* _SOURCE MATERIAL_:
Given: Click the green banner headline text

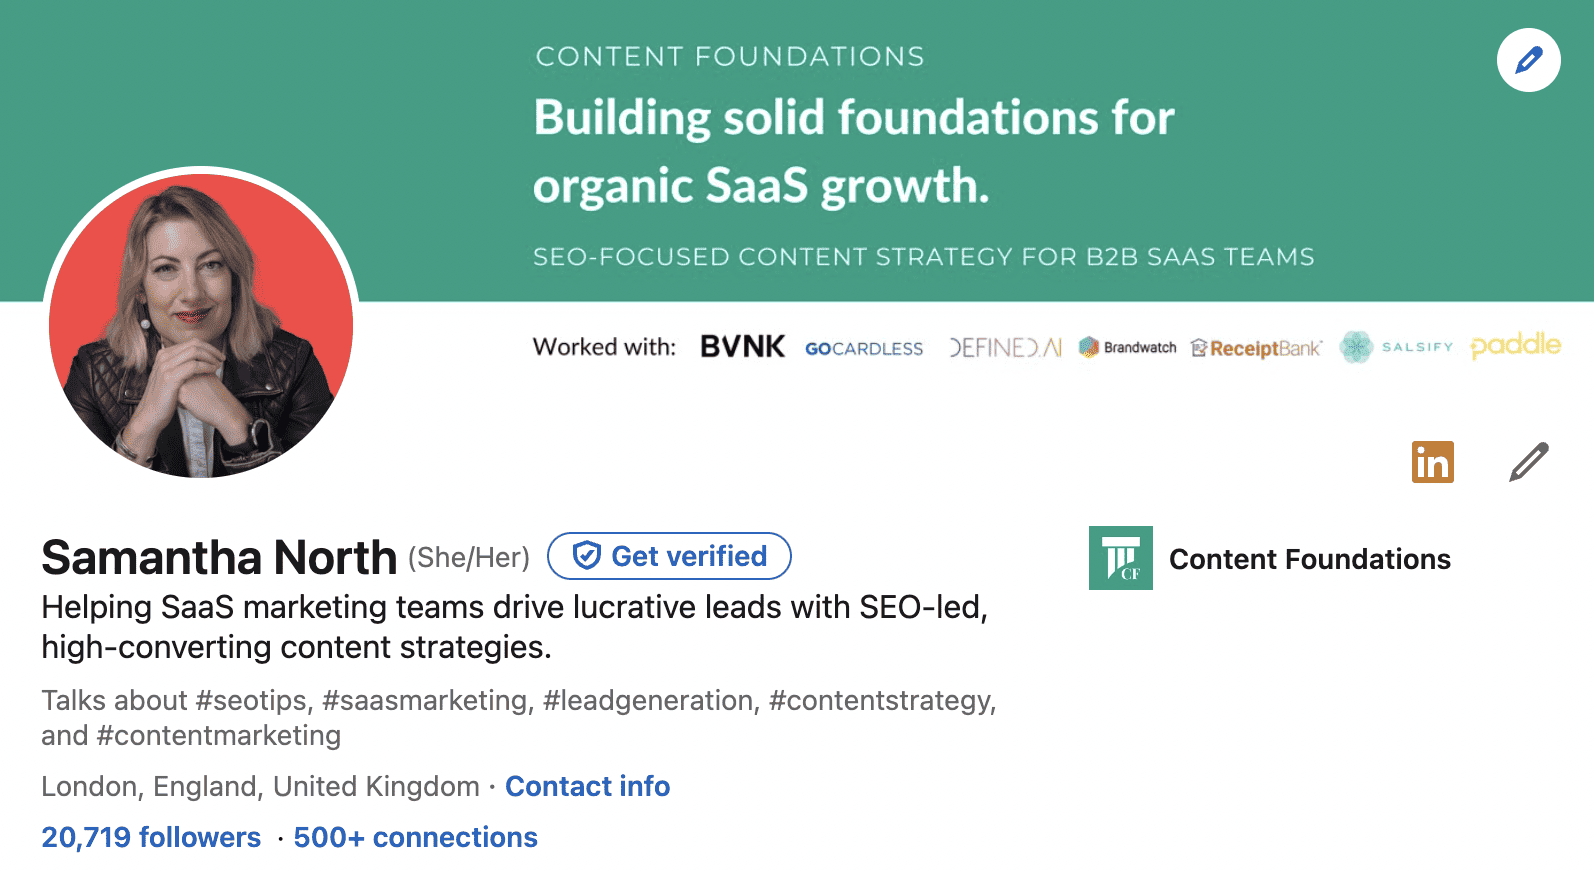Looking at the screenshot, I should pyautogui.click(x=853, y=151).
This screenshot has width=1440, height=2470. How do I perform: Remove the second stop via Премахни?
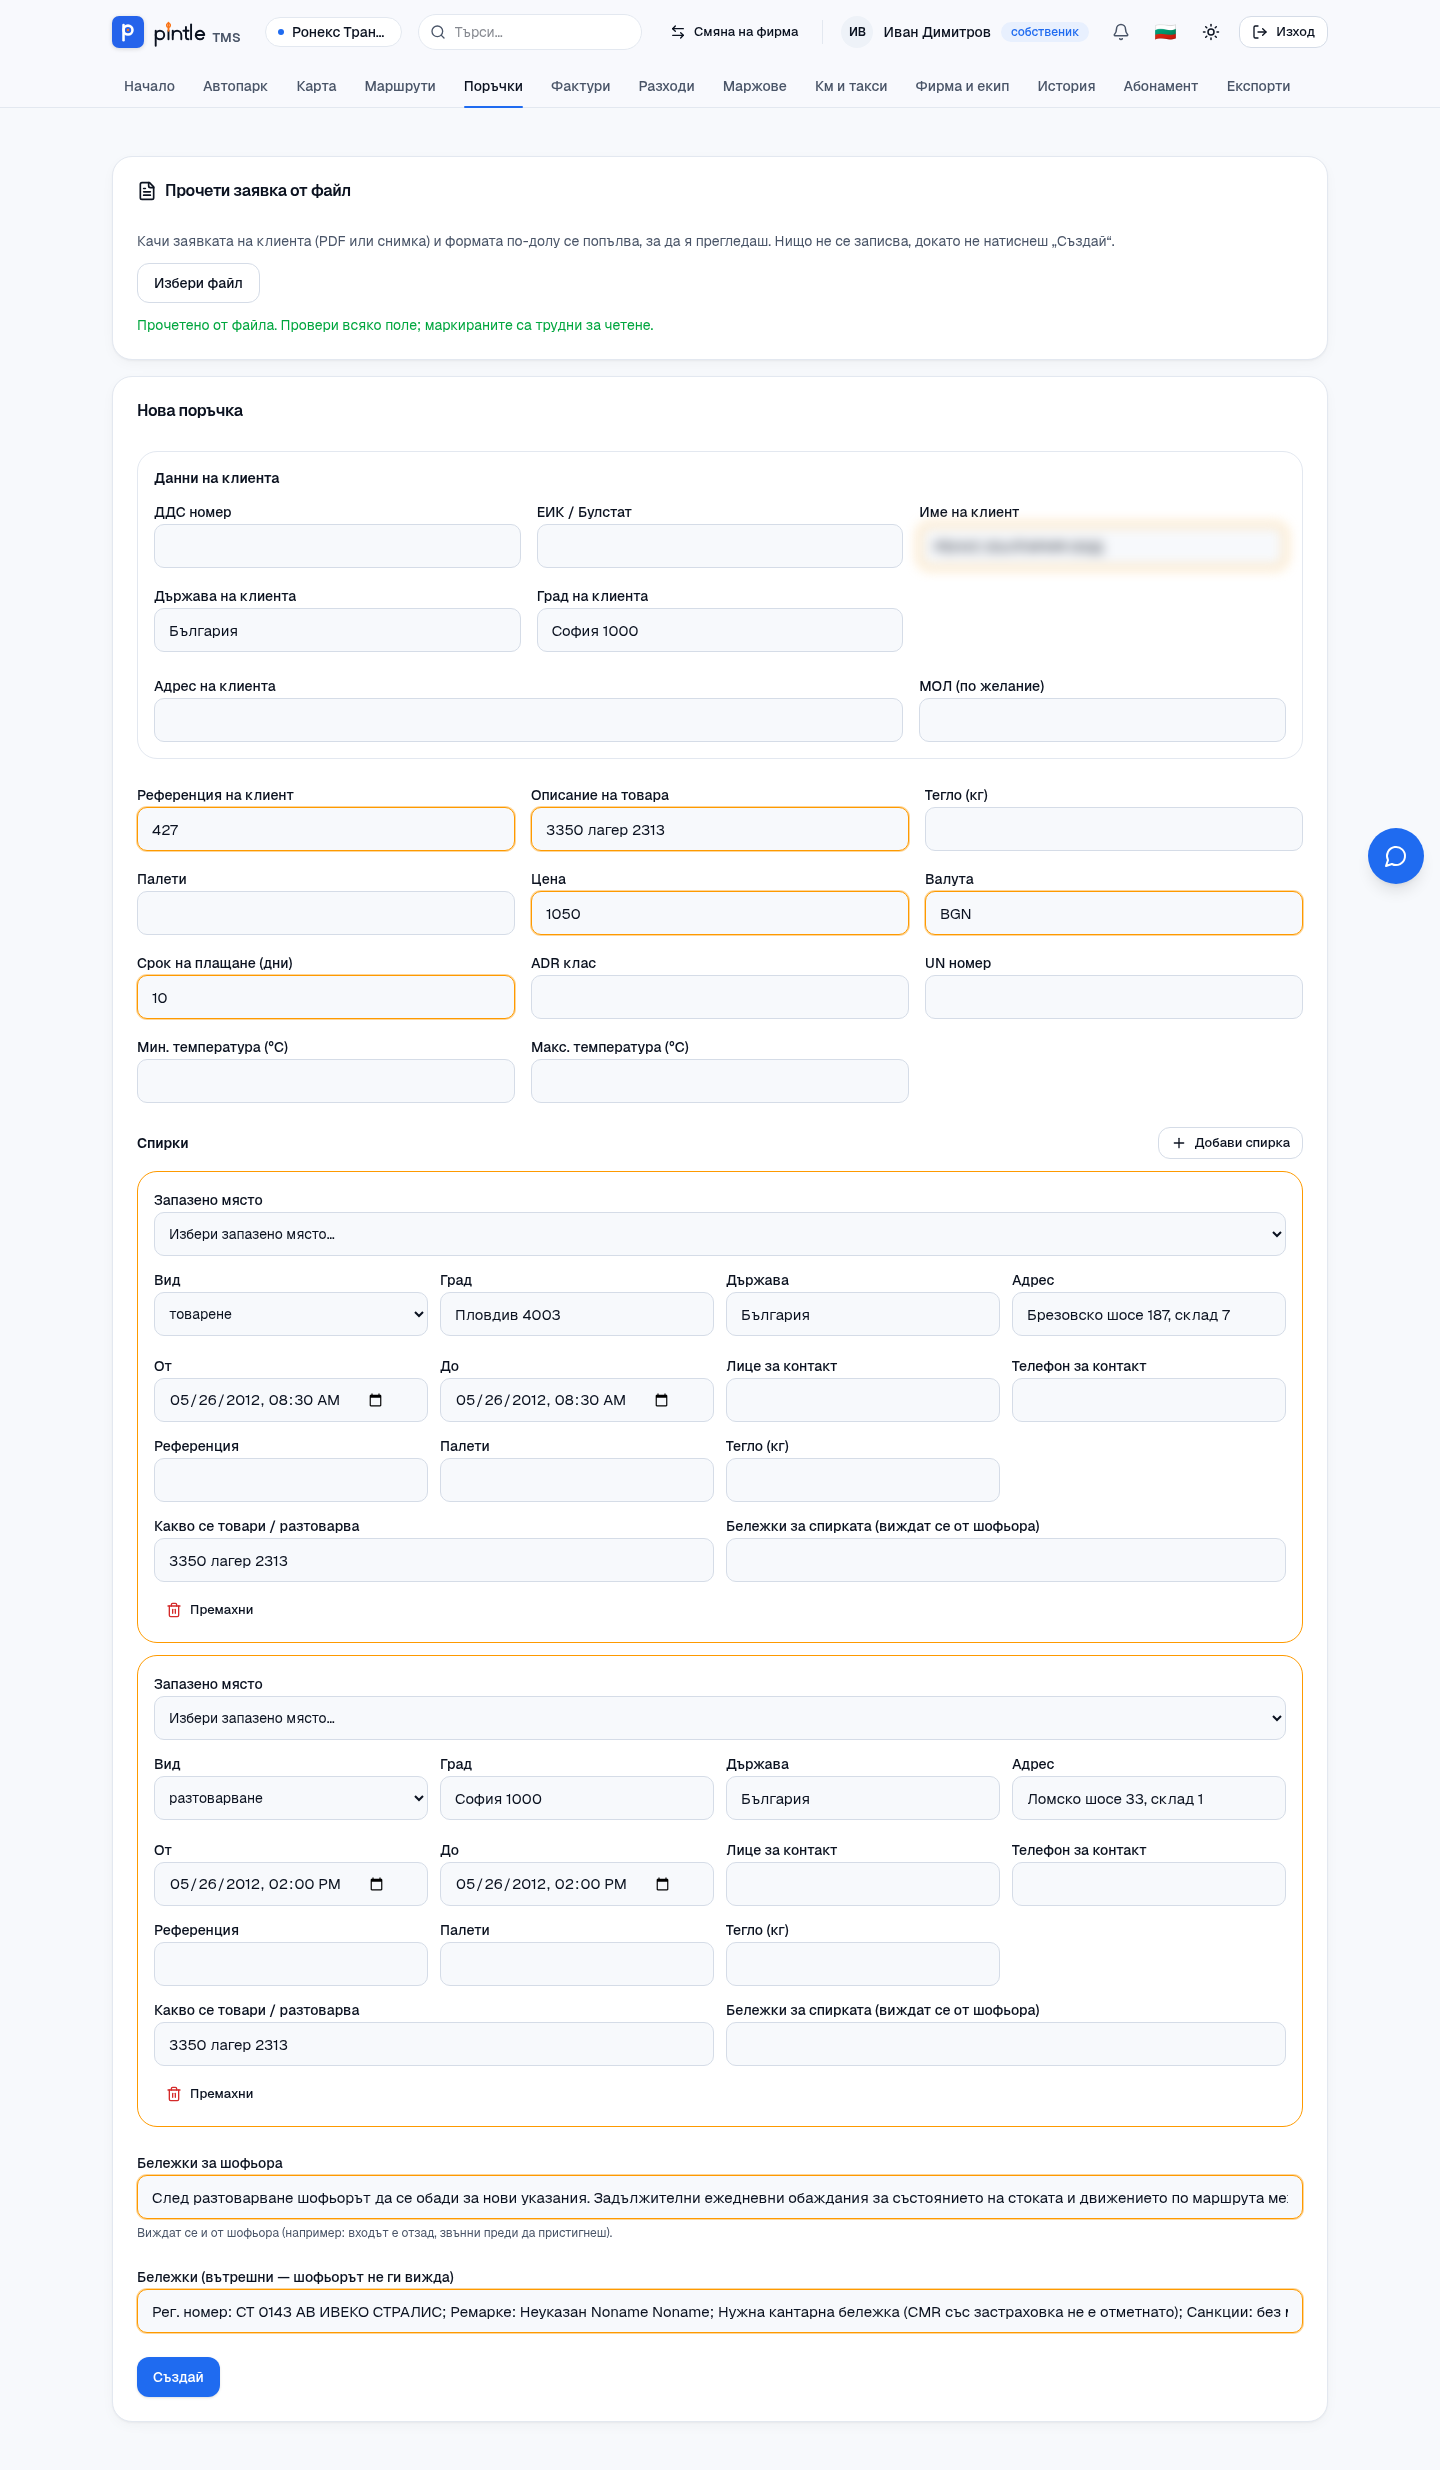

---

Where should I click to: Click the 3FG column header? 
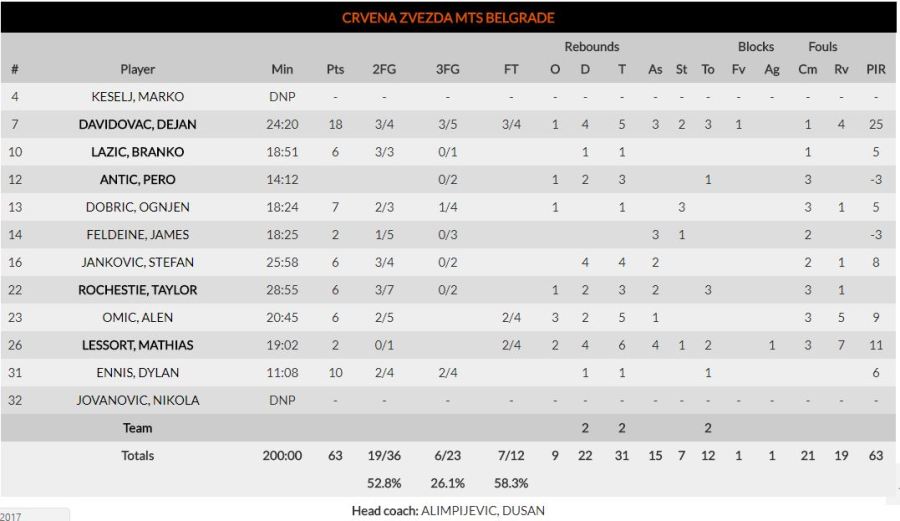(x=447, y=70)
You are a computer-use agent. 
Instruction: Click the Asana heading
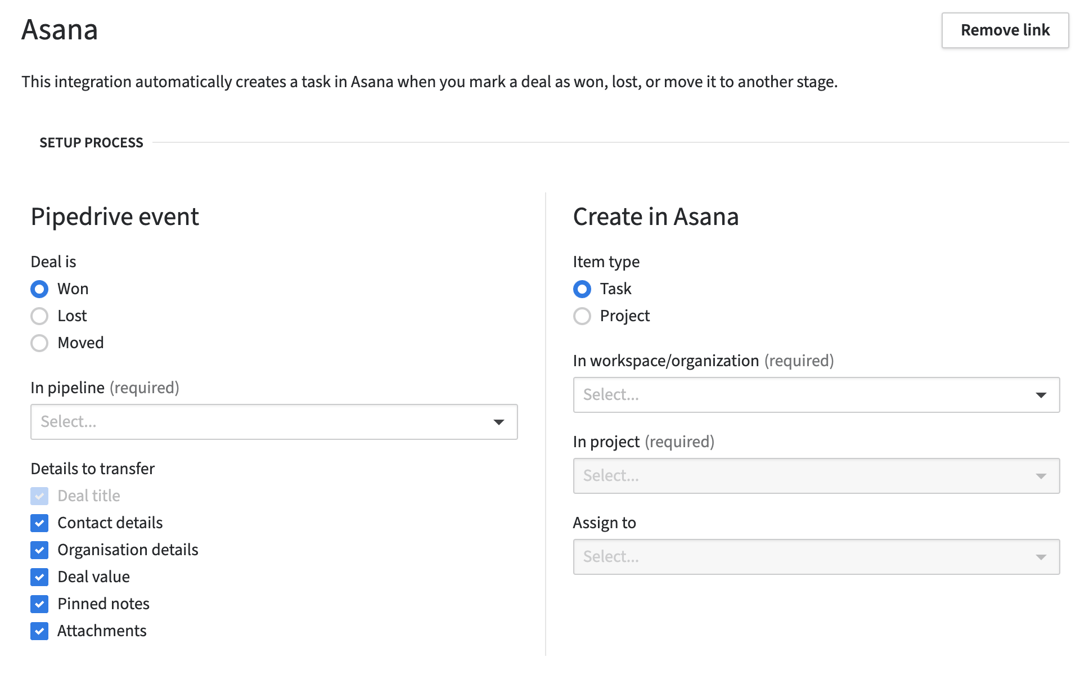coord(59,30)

* _DIRECTIONS_: Beginning with the line above that contains "Given: Click the green banner headline text" and finishing with the line that contains "This screenshot has", print those lines exactly and only. Skip all pictures.

* _TASK OUTPUT_:
Given: Click the green banner headline text

Looking at the screenshot, I should pyautogui.click(x=853, y=151).
This screenshot has width=1440, height=2470. How do I perform: Remove the second stop via Премахни?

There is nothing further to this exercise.